• _GOAL OF THE EXERCISE_: Output each line of the listing exactly, though pictures are not to appear.

#### MATERIAL PROVIDED

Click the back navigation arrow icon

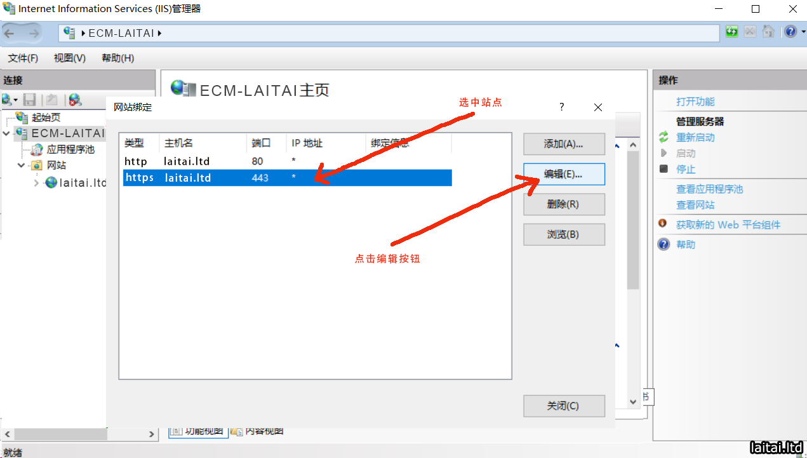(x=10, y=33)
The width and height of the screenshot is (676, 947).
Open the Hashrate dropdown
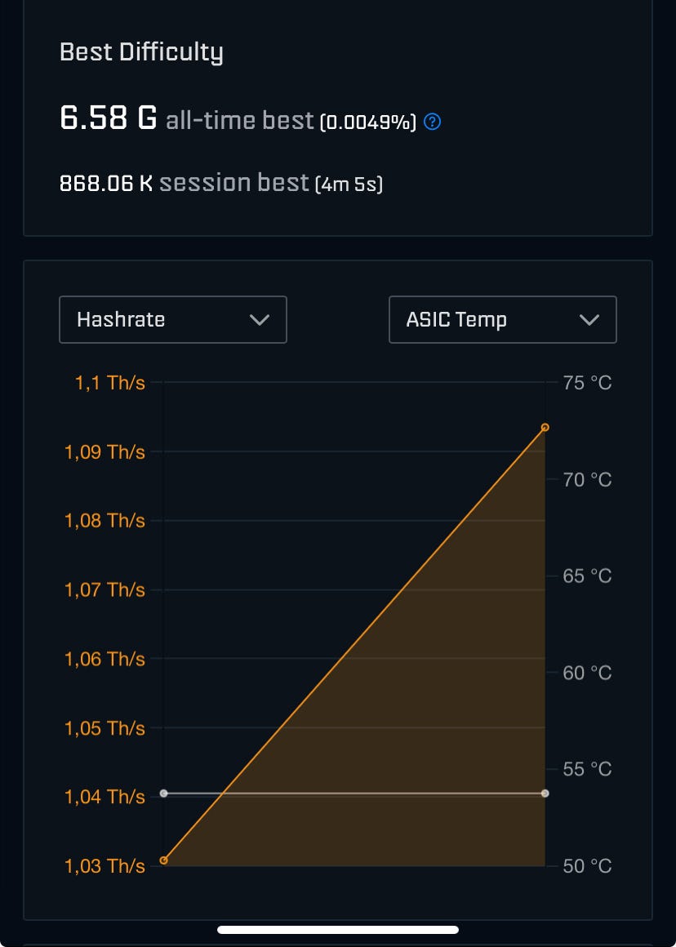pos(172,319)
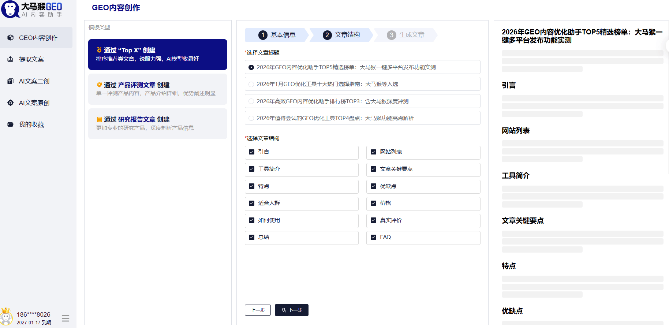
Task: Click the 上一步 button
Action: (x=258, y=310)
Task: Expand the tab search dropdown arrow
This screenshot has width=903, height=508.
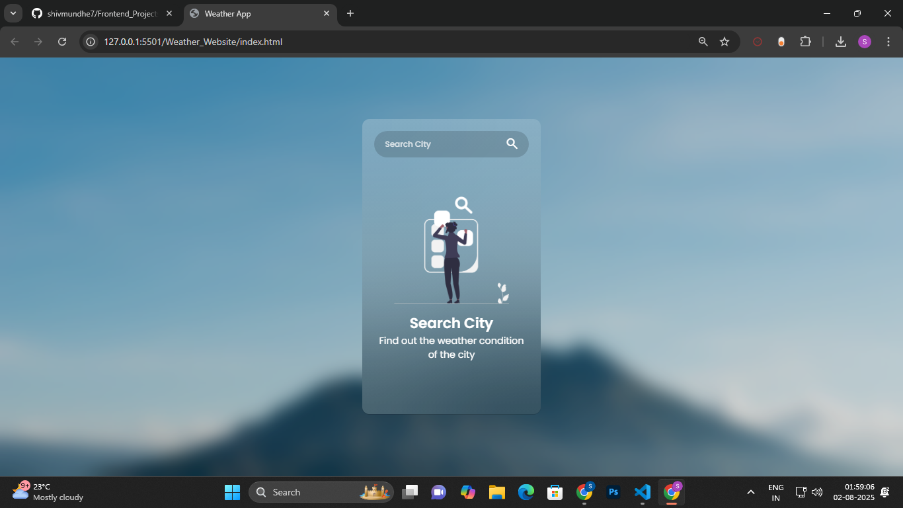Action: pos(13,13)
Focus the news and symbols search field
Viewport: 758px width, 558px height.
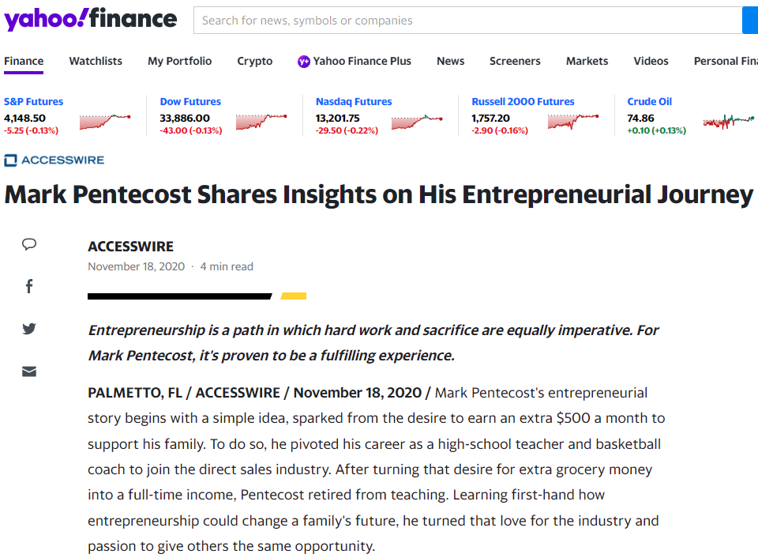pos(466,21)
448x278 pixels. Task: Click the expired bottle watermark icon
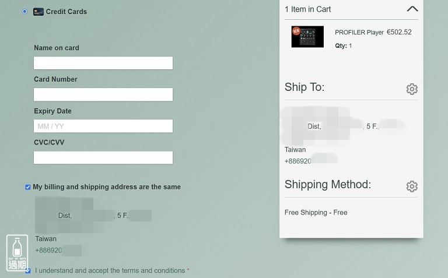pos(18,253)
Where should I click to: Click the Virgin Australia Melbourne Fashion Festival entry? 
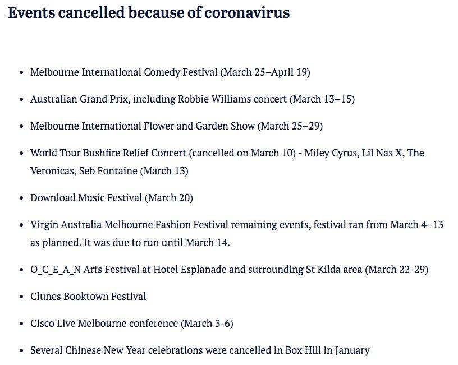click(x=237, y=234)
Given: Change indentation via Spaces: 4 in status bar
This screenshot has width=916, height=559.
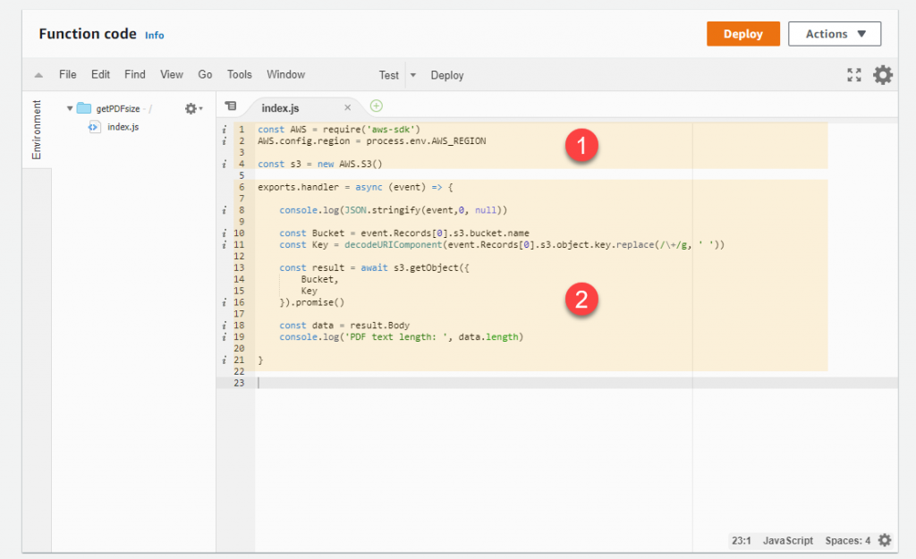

########

• _RESPONSE FOR THIS EXERCISE_:
Click the back navigation arrow icon

(x=10, y=33)
The width and height of the screenshot is (676, 947).
Open the Hashrate dropdown
pos(172,319)
Task: Click the 上一步 button
Action: (x=258, y=310)
Task: Expand the tab search dropdown arrow
This screenshot has width=903, height=508.
Action: pos(13,13)
Focus the news and symbols search field
Viewport: 758px width, 558px height.
pos(466,21)
448x278 pixels. Task: Click the expired bottle watermark icon
pos(18,253)
Where should I click to: Click the Virgin Australia Melbourne Fashion Festival entry? 
click(x=237, y=234)
Given: Change indentation via Spaces: 4 in status bar
This screenshot has width=916, height=559.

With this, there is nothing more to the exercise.